**Exercise**: Each line from the one that has "Where should I click to: Select" through the end of the entries below must be written out exactly; leave out all other lines.

Stored items:
>>>

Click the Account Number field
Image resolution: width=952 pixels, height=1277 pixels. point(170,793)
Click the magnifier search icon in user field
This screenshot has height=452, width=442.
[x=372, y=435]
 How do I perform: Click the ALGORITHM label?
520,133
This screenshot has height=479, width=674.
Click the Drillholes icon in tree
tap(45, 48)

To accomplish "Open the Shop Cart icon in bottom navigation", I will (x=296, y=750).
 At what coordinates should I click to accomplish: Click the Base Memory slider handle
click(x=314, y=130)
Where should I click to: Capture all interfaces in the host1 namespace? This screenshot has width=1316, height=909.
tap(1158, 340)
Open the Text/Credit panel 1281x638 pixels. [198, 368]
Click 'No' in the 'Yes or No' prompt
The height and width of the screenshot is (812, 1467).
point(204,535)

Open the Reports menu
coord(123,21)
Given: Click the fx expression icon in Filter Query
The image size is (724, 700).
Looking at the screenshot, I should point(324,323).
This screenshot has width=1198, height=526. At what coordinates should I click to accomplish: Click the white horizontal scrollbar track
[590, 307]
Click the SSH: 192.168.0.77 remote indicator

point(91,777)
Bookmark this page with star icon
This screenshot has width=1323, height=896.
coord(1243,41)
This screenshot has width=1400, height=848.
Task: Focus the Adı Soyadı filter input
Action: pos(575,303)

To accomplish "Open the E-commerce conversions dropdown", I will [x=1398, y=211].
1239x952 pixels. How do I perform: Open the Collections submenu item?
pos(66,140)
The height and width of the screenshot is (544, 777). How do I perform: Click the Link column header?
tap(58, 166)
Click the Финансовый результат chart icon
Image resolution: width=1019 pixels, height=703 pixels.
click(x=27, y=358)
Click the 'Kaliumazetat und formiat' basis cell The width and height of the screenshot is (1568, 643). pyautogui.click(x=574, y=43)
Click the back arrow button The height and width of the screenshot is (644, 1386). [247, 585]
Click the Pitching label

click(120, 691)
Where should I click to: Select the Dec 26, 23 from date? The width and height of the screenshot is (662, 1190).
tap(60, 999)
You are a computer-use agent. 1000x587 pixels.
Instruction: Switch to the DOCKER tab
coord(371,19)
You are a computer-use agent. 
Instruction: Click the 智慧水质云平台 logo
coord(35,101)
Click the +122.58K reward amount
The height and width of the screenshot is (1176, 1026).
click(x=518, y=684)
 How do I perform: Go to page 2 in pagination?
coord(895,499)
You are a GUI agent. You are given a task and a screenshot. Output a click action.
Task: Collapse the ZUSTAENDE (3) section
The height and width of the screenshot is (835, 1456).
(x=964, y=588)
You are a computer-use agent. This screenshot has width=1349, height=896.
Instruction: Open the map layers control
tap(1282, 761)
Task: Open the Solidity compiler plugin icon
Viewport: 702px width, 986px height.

<<<

**Response to the exercise**:
Where should I click to: Select the Dec 26, 23 from date? The width and height of the screenshot is (662, 1190).
tap(60, 999)
You are a computer-use agent. 1000x587 pixels.
Instruction: Switch to the DOCKER tab
coord(371,19)
You are a computer-use agent. 
Instruction: Click the 智慧水质云平台 logo
coord(35,101)
Click the +122.58K reward amount
The height and width of the screenshot is (1176, 1026).
click(x=518, y=684)
 How do I perform: Go to page 2 in pagination?
coord(895,499)
You are a GUI agent. You are given a task and a screenshot. Output a click action.
Task: Collapse the ZUSTAENDE (3) section
The height and width of the screenshot is (835, 1456).
(x=964, y=588)
You are a computer-use agent. This screenshot has width=1349, height=896.
Instruction: Open the map layers control
tap(1282, 761)
Task: Open the Solidity compiler plugin icon
Viewport: 702px width, 986px height.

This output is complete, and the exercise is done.